What this task involves: Select and reproduce each line of the listing below that bears the string "screenshot".
[Opening Given data section]
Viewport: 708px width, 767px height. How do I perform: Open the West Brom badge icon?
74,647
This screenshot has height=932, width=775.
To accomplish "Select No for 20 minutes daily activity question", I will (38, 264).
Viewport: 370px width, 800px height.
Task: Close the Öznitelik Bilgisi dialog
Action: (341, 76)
[Closing Given data section]
[Opening Given data section]
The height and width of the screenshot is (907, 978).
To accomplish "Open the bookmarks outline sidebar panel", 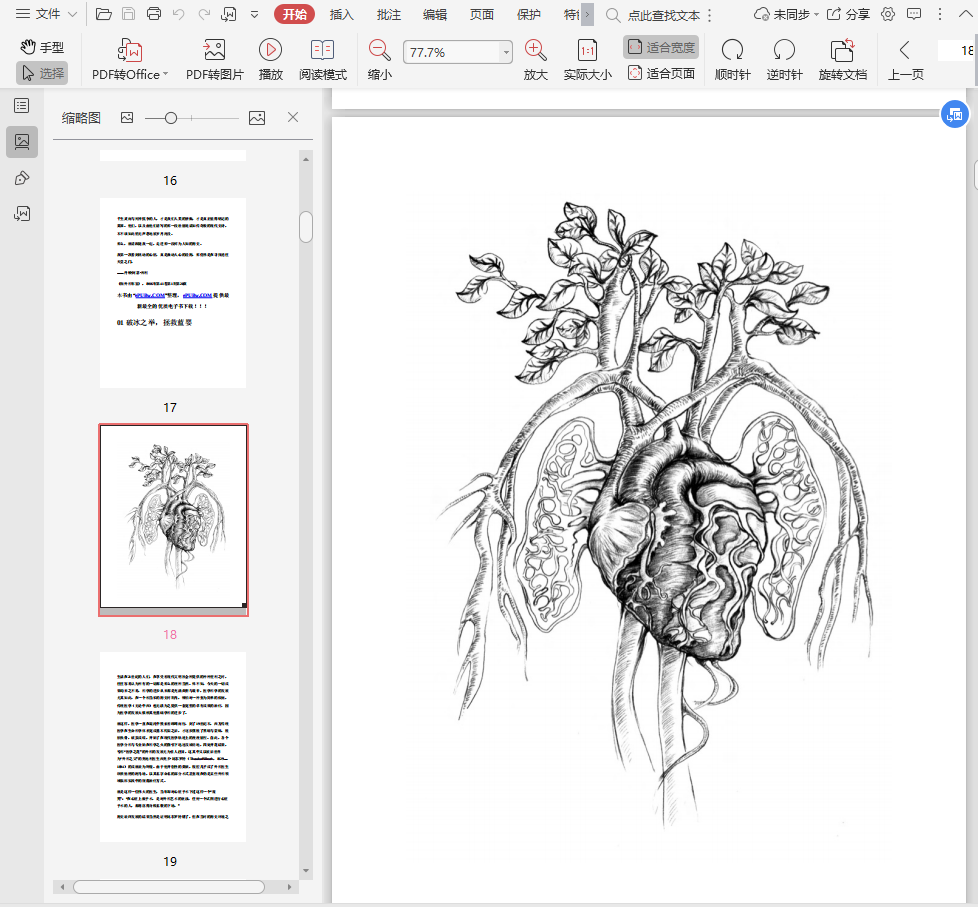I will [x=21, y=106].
[Closing Given data section]
[Opening Given data section]
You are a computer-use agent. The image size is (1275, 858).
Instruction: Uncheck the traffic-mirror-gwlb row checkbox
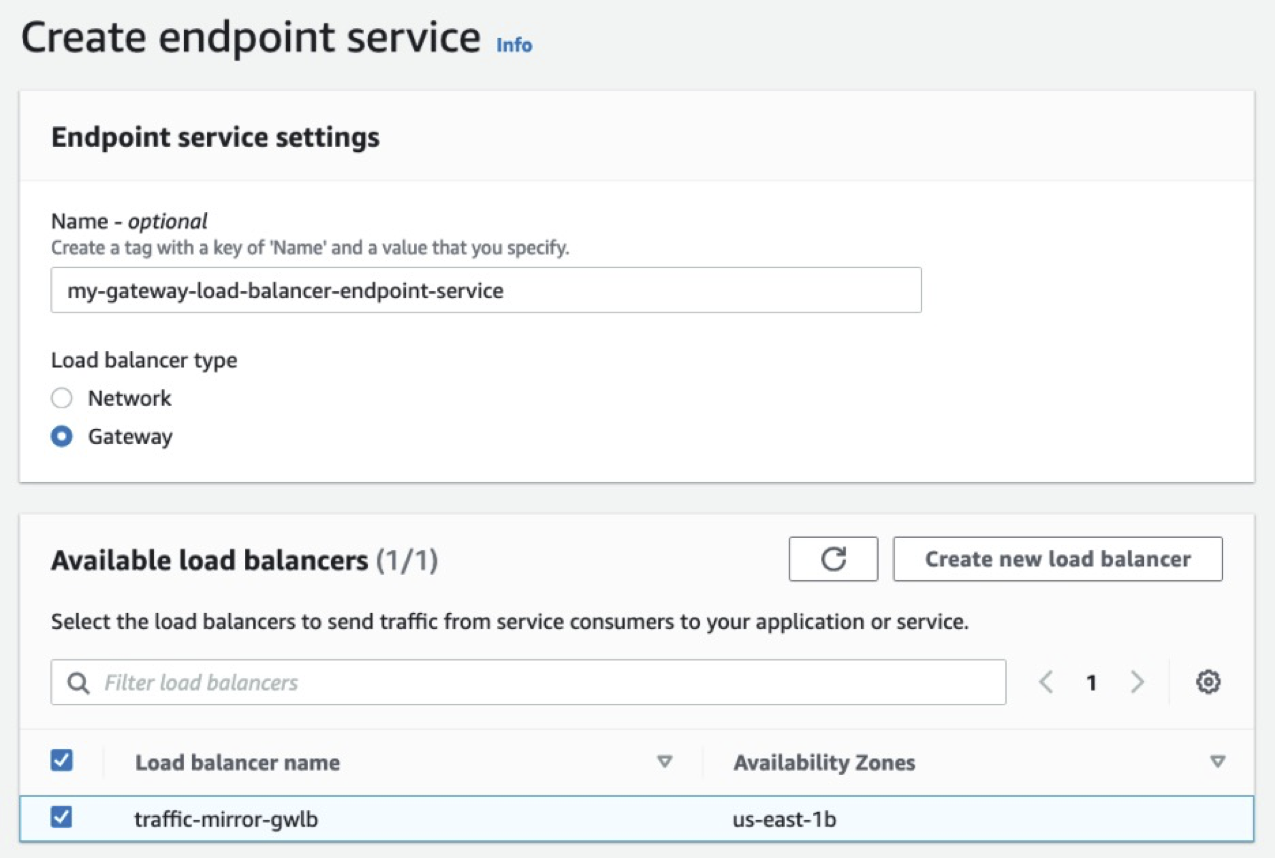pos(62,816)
[Closing Given data section]
Exercise output:
This screenshot has height=932, width=775.
The height and width of the screenshot is (907, 978).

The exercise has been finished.